Thanks to fixed-term parliaments (a huge change which few noticed amid the fuss over AV) we’re well into the long, long 2015 election campaign.
Poll analysis is intensifying, messages are being honed and manifesto ideas floated.
The Prime Minister is testing out a new approach – a more personalised discussion of his Government’s work.
It’s a good move – we’ve warned in the past of the dangerous gap in which people think his work is good for the nation but that Labour would be better for them and their family. He has apparently listened and is now trying to take the lead on both measures.
On every visit to any part of the country, he now goes out of his way to meet and be filmed with people who have applied for Help to Buy. A photograph of such a meeting was used to illustrate his Sun article yesterday – along with one of Mrs Thatcher meeting a family who had benefited from the Right to Buy.
The message to the electorate is clear: he wants to be the man who will help you have a better life and greater opportunities. Here’s an extract from the Sun piece:
“Help to Buy is helping those people who I always knew it would — the people I’ve had front and centre in my mind from the start. It’s helping people like you, Sun readers.
It’s helping hardworking people in our country who want to get on in life. Responsible people who work hard, put in the hours and can afford a mortgage — but can’t afford sky-high deposits.
People like Kayleigh and Chris who I met a few weeks back. They both had good jobs, and had saved for several years, but still they couldn’t afford the deposit for a house. Now with Help to Buy, they are looking forward to their first Christmas together in their new home.”
The message to his own party is rather more blunt: you may have your concerns about the economic impact of Help to Buy, or the risk profile of the policy, but he believes this is a vote-winner.
The Thatcher comparison is particularly direct – no-one wants to be remembered as the modern equivalent of the hand-wringing critics who tried to prevent her revolution by urging more caution.
This more personal element to Cameron’s campaigning is undoubtedly an improvement (whether you like Help to Buy or not).
Having started as a soft-edged leader, who spent a long time trying to avoid the issue of the deficit, he has spent some years mainly engaged in a battle of numbers. It’s right to leaven that often heavy material with a reminder that he is doing all this to alleviate the troubles of people across the country, not just to balance the ledgers.
It ought to be a mix of the two, though, not an either/or.

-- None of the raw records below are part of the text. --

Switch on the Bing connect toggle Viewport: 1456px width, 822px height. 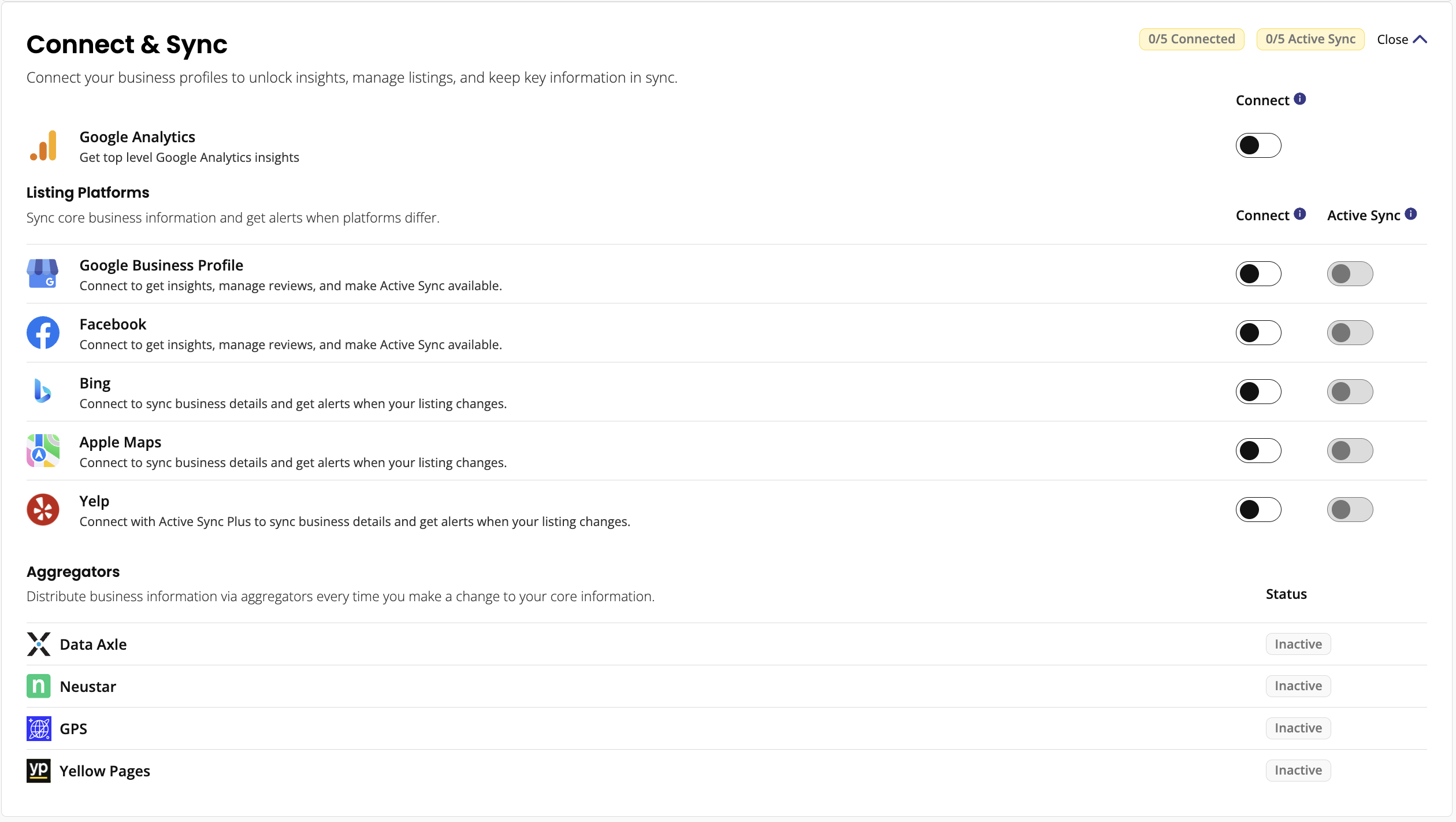[x=1258, y=391]
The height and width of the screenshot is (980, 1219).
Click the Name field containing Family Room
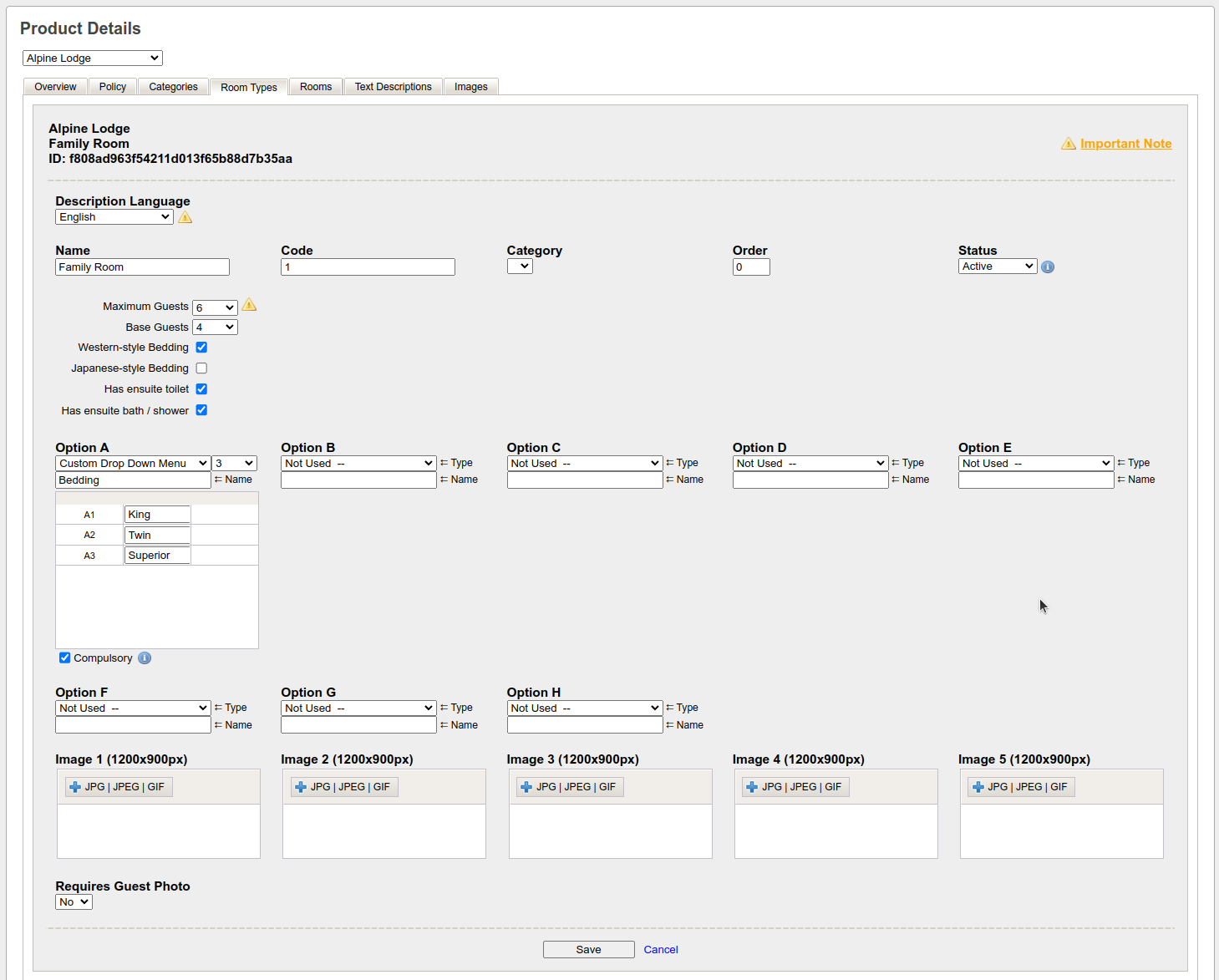pyautogui.click(x=142, y=267)
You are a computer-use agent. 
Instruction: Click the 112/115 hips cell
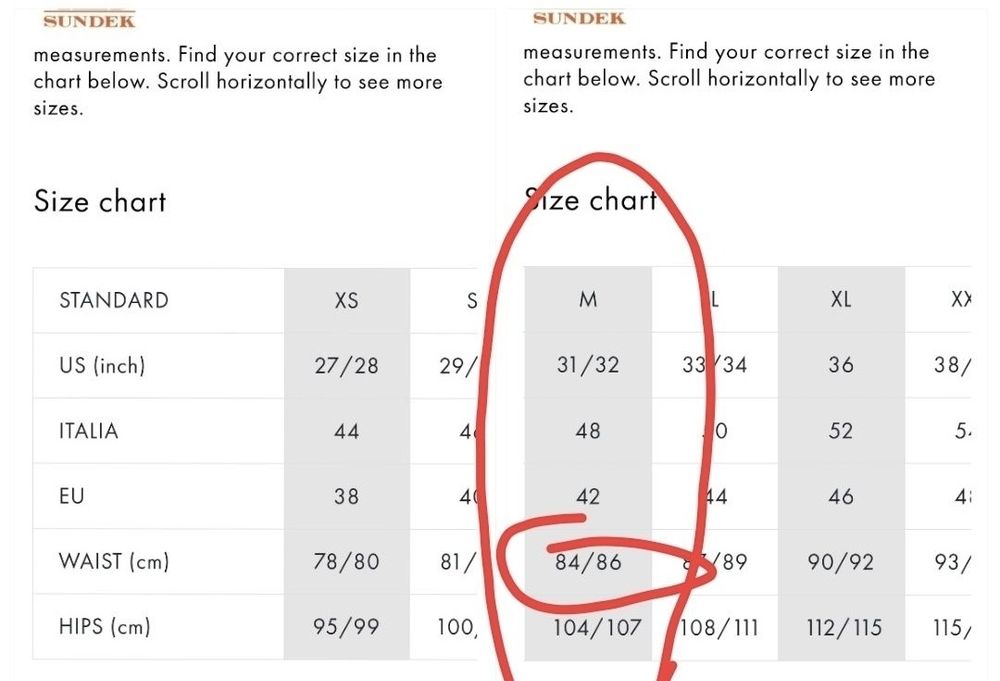point(844,627)
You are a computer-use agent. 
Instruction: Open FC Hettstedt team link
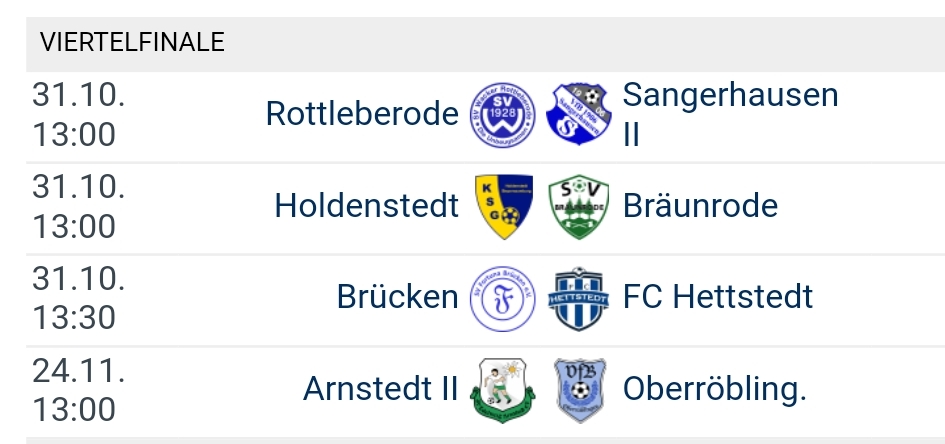tap(718, 297)
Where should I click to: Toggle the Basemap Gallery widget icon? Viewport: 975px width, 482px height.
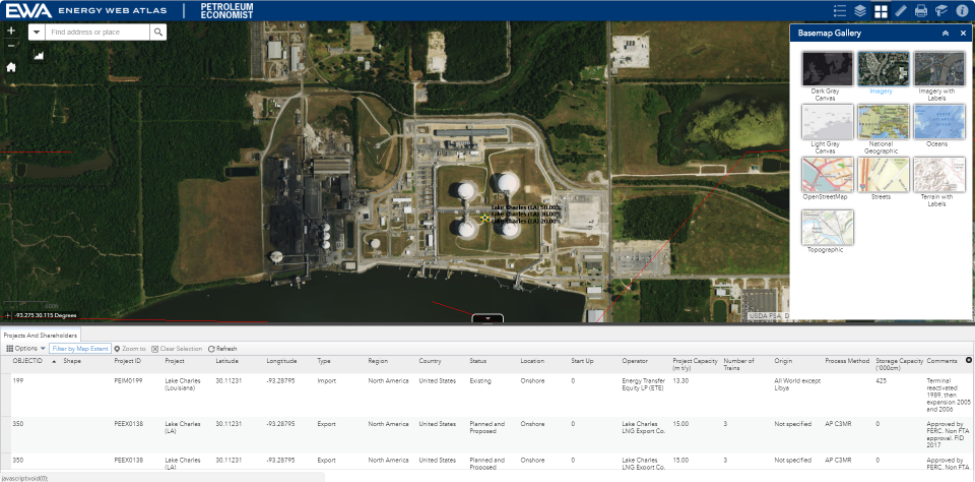(x=881, y=11)
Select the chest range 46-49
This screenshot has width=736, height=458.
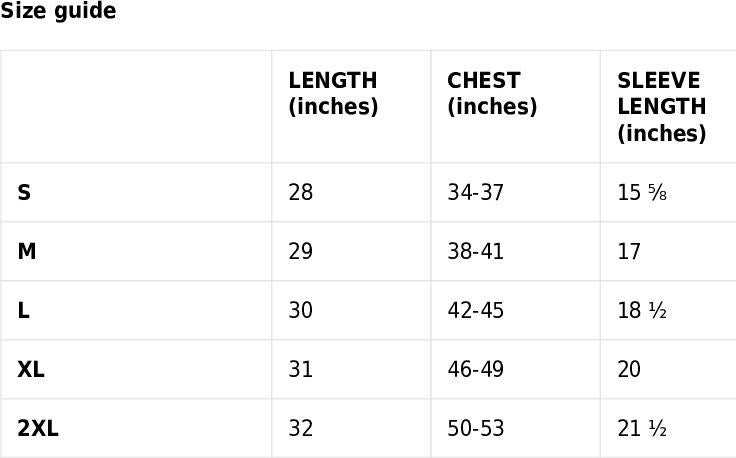tap(475, 369)
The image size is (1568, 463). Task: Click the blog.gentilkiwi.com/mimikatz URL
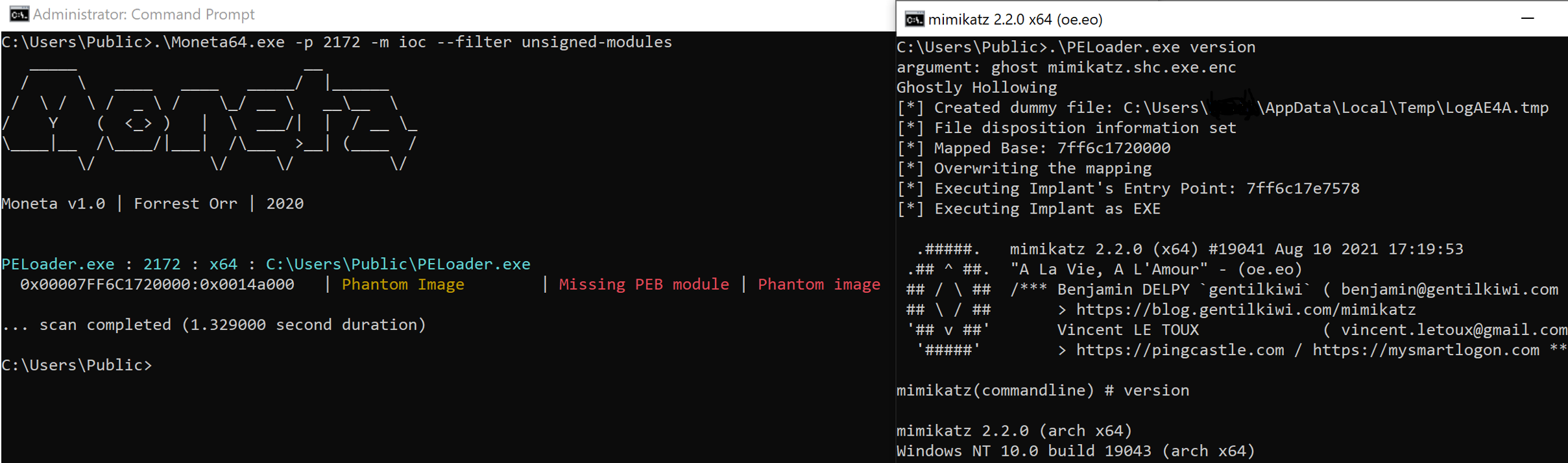[1246, 310]
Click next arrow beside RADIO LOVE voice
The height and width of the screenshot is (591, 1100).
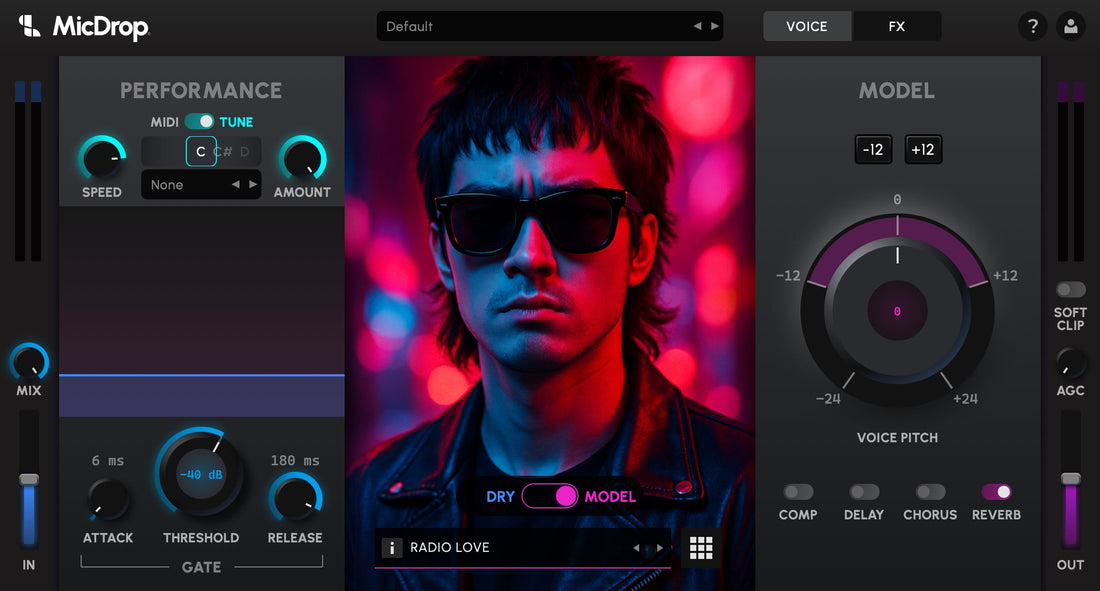[660, 547]
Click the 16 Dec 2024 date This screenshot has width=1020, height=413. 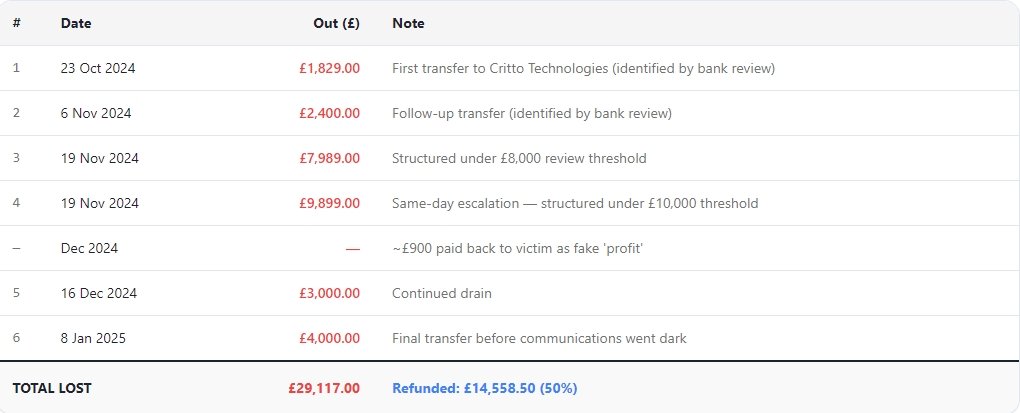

Yesterday the party sent out a Help to Buy email to its members headlined: “This isn’t about statistics – it’s about people”. A few eyebrows were raised, including my own.
Conservatism is about mastery of the numbers and compassion for people. By contrast, Labour offer boundless freebies and tugs of the heart-strings, while invariably allowing the public finances and the economy to go to ruin.
That is the key difference – we know that without practical competence, people get hurt. Their jobs are lost, their tax bills rise, their hopes for themselves and their children are denied.
The Prime Minister is right to want to show the positive human impact of his work, and the moral and emotional motivations that drive him. But when he has met that Help to Buy family to talk about the impact the opportunity has had on their lives, they want to know that he is going back to Downing Street to ensure their taxes are well spent and public services are well run.
Hopefully saying “this isn’t about statistics – it’s about people” will remain just a rhetorical flourish, not a prioritising of heart over head.
This is what lies at the heart of Conservative concerns about Help to Buy – many fear that while the policy may give some a boost now, it will come at an ultimately larger cost to many more households. That isn’t just dry statistics, it’s a serious concern about the interests of people, too.